*TRY IT*.
Go through the entries below and collect each line with the string "computer" in it.

*Pixel coordinate grounding data*.
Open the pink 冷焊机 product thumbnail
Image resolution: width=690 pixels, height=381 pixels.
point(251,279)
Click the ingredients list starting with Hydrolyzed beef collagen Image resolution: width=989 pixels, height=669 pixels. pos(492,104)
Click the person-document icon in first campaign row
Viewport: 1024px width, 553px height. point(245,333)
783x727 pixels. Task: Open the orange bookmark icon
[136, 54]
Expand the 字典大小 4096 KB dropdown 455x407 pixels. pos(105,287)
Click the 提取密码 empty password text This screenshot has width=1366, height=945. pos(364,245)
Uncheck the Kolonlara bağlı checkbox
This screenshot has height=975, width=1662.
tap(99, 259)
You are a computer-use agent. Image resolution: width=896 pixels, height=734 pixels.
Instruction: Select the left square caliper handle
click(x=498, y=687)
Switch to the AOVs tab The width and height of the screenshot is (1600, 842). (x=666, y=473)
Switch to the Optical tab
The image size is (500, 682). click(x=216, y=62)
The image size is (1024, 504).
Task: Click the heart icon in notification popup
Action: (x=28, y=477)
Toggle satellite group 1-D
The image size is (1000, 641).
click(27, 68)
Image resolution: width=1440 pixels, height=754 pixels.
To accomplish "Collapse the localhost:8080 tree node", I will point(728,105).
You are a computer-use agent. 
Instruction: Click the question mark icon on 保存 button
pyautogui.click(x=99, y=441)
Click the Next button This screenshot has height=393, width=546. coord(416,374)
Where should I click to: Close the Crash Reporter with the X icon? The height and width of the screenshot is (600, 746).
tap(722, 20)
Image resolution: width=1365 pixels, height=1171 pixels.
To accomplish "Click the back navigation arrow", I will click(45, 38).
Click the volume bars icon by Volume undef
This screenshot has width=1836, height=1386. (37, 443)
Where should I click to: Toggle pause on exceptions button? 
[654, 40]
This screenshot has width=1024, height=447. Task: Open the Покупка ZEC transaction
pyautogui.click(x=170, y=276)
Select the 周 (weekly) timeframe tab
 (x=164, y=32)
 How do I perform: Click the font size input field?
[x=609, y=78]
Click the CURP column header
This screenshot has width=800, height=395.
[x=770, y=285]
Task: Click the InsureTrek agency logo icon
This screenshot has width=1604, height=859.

*ANSWER BOX*.
You are a computer-use agent. Image resolution: width=896 pixels, height=734 pixels.
You are a computer-use agent. 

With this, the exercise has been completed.